## Assignment
For the data below, give again exactly the lines from the one containing "This screenshot has width=836, height=1456." through the one containing "Viewport: 841px width, 663px height.", both ends included, and no others.

## Source data
-=-=-
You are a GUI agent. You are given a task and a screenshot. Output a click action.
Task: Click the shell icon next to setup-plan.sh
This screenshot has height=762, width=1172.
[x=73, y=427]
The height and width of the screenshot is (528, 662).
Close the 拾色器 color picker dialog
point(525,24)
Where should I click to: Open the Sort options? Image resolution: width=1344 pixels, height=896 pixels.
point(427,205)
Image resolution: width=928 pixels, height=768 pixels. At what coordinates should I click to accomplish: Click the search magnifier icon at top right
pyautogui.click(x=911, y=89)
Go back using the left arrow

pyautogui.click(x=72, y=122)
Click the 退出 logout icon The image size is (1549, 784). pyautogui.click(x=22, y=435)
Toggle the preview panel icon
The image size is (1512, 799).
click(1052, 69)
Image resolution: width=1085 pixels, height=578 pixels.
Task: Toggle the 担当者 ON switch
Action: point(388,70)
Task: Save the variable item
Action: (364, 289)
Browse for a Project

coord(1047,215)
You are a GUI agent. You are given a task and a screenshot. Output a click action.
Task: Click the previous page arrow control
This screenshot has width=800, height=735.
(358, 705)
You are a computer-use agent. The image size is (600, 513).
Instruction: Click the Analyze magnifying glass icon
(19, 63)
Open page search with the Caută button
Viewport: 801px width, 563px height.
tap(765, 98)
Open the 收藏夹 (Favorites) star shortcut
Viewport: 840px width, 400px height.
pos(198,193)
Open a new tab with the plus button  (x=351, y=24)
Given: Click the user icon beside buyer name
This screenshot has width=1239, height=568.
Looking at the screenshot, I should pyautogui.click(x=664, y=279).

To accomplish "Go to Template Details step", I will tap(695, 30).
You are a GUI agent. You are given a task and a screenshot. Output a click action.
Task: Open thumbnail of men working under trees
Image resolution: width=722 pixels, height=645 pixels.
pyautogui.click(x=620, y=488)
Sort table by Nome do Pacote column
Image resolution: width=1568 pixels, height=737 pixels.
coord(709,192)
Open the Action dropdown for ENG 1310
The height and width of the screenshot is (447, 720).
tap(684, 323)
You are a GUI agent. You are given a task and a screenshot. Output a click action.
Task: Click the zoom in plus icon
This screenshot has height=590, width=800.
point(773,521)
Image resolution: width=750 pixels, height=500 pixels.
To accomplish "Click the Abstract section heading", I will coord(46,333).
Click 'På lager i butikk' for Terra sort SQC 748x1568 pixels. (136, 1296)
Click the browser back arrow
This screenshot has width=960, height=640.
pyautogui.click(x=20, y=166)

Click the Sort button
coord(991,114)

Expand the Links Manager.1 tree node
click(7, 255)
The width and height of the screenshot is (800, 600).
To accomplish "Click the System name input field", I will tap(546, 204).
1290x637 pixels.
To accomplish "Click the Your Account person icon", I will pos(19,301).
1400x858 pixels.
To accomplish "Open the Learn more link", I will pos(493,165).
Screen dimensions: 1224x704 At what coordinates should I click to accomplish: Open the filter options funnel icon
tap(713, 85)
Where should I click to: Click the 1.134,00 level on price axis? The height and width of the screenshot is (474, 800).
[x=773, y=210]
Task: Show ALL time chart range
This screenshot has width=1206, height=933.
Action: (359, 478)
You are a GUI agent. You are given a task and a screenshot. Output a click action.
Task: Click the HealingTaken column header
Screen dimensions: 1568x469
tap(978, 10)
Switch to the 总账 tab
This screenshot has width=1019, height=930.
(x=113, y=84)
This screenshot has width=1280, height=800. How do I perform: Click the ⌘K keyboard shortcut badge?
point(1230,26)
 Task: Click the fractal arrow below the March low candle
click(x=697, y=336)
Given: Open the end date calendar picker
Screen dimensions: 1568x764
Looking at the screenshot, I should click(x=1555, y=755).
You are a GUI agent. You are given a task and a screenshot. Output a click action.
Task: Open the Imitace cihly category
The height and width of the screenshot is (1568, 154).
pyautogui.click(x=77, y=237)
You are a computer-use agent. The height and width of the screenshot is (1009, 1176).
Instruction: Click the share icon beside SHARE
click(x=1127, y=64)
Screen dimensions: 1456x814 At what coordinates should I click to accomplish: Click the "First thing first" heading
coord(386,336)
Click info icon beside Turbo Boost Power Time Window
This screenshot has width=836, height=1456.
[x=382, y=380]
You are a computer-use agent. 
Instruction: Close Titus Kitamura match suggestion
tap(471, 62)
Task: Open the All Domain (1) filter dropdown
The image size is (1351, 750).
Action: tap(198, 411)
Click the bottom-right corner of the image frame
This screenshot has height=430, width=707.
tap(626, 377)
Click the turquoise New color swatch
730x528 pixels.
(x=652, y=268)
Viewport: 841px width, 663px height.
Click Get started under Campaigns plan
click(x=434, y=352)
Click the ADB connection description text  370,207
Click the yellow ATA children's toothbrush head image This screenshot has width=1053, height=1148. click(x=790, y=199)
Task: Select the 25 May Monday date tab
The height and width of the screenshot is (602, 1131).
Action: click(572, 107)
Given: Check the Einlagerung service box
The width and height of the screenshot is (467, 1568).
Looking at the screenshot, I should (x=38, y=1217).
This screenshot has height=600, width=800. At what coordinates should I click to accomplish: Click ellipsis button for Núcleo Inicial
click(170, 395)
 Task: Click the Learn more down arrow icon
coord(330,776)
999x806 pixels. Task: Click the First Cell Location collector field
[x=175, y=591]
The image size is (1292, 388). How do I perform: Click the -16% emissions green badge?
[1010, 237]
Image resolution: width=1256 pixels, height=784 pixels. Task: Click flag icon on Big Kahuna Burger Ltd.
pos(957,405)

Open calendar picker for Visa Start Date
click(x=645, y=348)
-=-=-
## Your solution
This screenshot has width=836, height=1456.
[x=382, y=380]
You are a computer-use agent. 
Instruction: Close Titus Kitamura match suggestion
tap(471, 62)
Task: Open the All Domain (1) filter dropdown
The image size is (1351, 750).
Action: tap(198, 411)
Click the bottom-right corner of the image frame
This screenshot has height=430, width=707.
tap(626, 377)
Click the turquoise New color swatch
730x528 pixels.
(x=652, y=268)
Viewport: 841px width, 663px height.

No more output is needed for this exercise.